American college basketball season

The 2011–12 Pepperdine Waves men's basketball team represented Pepperdine University in the 2011–12 NCAA Division I men's basketball season. This was the head coach Marty Wilson's first full season at Pepperdine, though he was the team's interim head coach in the 1990s for half of a season. The Waves played their home games at the Firestone Fieldhouse and are members of the West Coast Conference. They finished the season 10–19, 4–12 in WCC play to finish in seventh place and lost in the second round of the West Coast Conference tournament to San Diego.

==Schedule and results==
Source

| Exhibition |
| Regular season |

| Date time, TV | Rank^{#} | Opponent^{#} | Result | Record | Site (attendance) city, state |
Exhibition
| 11/05/2011* 7:00pm |  | Occidental | W 78–72 | – | Firestone Fieldhouse (NA) Malibu, CA |
Regular season
| 11/12/2011* 7:00pm, TV-32 Malibu |  | Pomona-Pitzer | W 59–50 | 1–0 | Firestone Fieldhouse (875) Malibu, CA |
| 11/15/2011* 5:30pm |  | at Arizona State | W 66–60 | 2–0 | Wells Fargo Arena (4,127) Tempe, AZ |
| 11/19/2011* 7:00pm |  | at Cal State Bakersfield | L 70–79 | 2–1 | Rabobank Arena (1,748) Bakersfield, CA |
| 11/21/2011* 7:00pm, TV-32 Malibu |  | Central Michigan | L 57–67 | 2–2 | Firestone Fieldhouse (689) Malibu, CA |
| 11/26/2011* 10:00am |  | at UTSA | W 70–64 ^{OT} | 3–2 | Convocation Center (874) San Antonio, TX |
| 11/28/2011* 8:00pm, Prime Ticket |  | at UCLA | L 39–62 | 3–3 | LA Sports Arena (3,885) Los Angeles, CA |
| 12/03/2011* 7:00pm, TV-32 Malibu |  | Hawaiʻi | W 73–67 | 4–3 | Firestone Fieldhouse (1,206) Malibu, CA |
| 12/07/2011* 5:30 pm, Prime Ticket |  | at Northern Arizona | W 49–40 | 5–3 | Walkup Skydome (617) Flagsaff, AZ |
| 12/10/2011* 7:00pm, TV-32 Malibu |  | Cal State Northridge | L 70–73 | 5–4 | Firestone Fieldhouse (1,088) Malibu, CA |
| 12/18/2011* 5:00pm, TV-32 Malibu |  | Montana State | W 59–36 | 6–4 | Firestone Fieldhouse (703) Malibu, CA |
| 12/22/2011* 7:00pm |  | vs.
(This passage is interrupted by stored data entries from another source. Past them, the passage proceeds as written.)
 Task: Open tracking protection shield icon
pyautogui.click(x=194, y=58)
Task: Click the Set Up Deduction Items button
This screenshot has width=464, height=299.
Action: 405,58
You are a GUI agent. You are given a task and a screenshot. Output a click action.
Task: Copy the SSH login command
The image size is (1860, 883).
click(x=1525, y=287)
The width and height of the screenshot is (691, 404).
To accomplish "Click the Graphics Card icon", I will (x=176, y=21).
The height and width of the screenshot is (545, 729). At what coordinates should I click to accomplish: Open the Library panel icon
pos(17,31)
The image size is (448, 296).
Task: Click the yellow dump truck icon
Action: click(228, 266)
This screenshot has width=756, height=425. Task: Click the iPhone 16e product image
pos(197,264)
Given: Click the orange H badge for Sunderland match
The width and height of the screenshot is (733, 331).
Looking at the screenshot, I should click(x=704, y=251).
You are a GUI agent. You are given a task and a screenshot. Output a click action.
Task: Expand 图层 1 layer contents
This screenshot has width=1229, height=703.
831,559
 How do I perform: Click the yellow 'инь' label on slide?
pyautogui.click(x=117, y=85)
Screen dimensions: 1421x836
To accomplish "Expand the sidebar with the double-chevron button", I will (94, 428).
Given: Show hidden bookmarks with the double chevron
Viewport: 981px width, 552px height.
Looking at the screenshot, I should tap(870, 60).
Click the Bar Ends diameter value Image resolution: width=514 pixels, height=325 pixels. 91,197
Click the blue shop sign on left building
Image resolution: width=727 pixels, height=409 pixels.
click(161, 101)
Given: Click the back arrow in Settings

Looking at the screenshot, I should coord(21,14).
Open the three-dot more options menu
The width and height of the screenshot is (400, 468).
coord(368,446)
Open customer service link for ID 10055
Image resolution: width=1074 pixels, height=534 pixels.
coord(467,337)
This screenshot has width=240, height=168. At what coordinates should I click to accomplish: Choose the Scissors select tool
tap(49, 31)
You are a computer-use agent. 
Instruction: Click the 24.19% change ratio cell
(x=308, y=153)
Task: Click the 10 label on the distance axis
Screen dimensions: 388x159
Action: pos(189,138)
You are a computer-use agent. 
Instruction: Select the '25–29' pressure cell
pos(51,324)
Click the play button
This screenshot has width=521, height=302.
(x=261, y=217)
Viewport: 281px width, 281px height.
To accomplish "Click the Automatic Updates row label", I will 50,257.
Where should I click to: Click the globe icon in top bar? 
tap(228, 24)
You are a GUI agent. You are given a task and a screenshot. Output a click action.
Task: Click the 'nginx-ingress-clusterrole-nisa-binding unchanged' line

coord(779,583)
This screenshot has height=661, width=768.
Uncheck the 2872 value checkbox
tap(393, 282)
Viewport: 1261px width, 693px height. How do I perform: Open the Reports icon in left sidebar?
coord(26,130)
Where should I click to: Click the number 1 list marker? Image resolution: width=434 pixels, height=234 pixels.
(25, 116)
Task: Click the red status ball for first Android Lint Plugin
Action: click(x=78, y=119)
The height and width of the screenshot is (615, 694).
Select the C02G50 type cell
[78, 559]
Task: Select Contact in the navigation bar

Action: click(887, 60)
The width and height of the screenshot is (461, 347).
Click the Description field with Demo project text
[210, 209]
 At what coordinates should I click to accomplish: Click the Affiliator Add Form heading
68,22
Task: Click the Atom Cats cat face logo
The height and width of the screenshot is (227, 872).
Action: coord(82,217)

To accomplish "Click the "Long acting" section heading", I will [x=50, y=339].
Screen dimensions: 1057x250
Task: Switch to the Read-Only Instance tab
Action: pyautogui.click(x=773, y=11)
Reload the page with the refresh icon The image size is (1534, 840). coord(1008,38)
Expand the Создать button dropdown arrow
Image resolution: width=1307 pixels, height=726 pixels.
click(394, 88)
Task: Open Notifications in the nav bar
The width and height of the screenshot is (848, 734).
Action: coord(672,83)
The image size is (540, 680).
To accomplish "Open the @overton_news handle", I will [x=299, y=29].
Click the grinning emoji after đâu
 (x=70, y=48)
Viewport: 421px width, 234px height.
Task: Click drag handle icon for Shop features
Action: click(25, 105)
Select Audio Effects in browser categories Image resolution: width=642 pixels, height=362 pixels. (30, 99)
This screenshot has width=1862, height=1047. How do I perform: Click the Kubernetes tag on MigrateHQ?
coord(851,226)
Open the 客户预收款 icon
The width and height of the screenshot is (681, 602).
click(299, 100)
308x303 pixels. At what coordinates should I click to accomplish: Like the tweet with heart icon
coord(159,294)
Washington State Cougar Hardwood Classic | L 56–67 | 6–5 | KeyArena (9,831) Seattle, WA |
| 12/29/2011 7:00pm, TV-32 Malibu |  | San Francisco | W 77–61 | 7–5 (1–0) | Firestone Fieldhouse (821) Malibu, CA |
| 12/31/2011 3:00pm, TV-32 Malibu |  | Saint Mary's | L 45–74 | 7–6 (1–1) | Firestone Fieldhouse (741) Malibu, CA |
| 01/05/2012 6:00pm, ROOT |  | at No. 25 Gonzaga | L 45–73 | 7–7 (1–2) | McCarthey Athletic Center (6,000) Spokane, WA |
| 01/07/2012 5:00pm, FS West |  | at Portland | L 74–84 | 7–8 (1–3) | Chiles Center (2,206) Portland, OR |
| 01/12/2012 7:00pm, ESPNU |  | Loyola Marymount | L 58–68 | 7–9 (1–4) | Firestone Fieldhouse (1,582) Malibu, CA |
| 01/14/2012 1:30pm, Prime Ticket |  | at San Francisco | L 63–78 | 7–10 (1–5) | War Memorial Gymnasium (N/A) San Francisco, CA |
| 01/19/2012 7:00pm |  | at Saint Mary's | L 47–61 | 7–11 (1–6) | McKeon Pavilion (3,500) Moraga, CA |
| 01/21/2012 5:00pm, FS West |  | BYU | L 64–77 | 7–12 (1–7) | Firestone Fieldhouse (3,104) Malibu, CA |
| 01/26/2012 7:00pm |  | at San Diego | L 56–65 | 7–13 (1–8) | Jenny Craig Pavilion (1,830) San Diego, CA |
| 01/28/2012 7:00pm, TV-32 Malibu |  | Santa Clara | W 74–62 | 8–13 (2–8) | Firestone Fieldhouse (1,298) Malibu, CA |
| 02/02/2012 7:30pm, Prime Ticket |  | at Loyola Marymount | L 57–67 | 8–14 (2–9) | Gersten Pavilion (3,016) Los Angeles, CA |
| 02/04/2012 7:00pm, ROOT |  | No. 24 Gonzaga | L 60–72 | 8–15 (2–10) | Firestone Fieldhouse (2,120) Malibu, CA |
| 02/09/2012 7:00pm, TV-32 Malibu |  | San Diego | L 57–70 | 8–16 (2–11) | Firestone Fieldhouse (747) Malibu, CA |
| 02/11/2012 3:00pm, FS West |  | at BYU | L 48–86 | 8–17 (2–12) | Marriott Center (19,008) Provo, UT |
| 02/16/2012* 7:10pm |  | at Seattle | L 70–81 | 8–18 | KeyArena (2,959) Seattle, WA |
| 02/18/2012 7:00pm, Prime Ticket |  | Portland | W 70–65 | 9–18 (3–12) | Firestone Fieldhouse (1,149) Malibu, CA |
| 02/23/2012 7:00pm, Prime Ticket |  | at Santa Clara | W 63–57 | 10–18 (4–12) | Leavey Center (2,188) Santa Clara, CA |
2012 West Coast Conference men's basketball tournament
| 03/01/2012 8:30pm, BYUtv |  | vs. San Diego Second Round | L 54–76 | 10–19 | Orleans Arena (1,919) Las Vegas, Nevada |
*Non-conference game. ^{#}Rankings from AP Poll. (#) Tournament seedings in parentheses.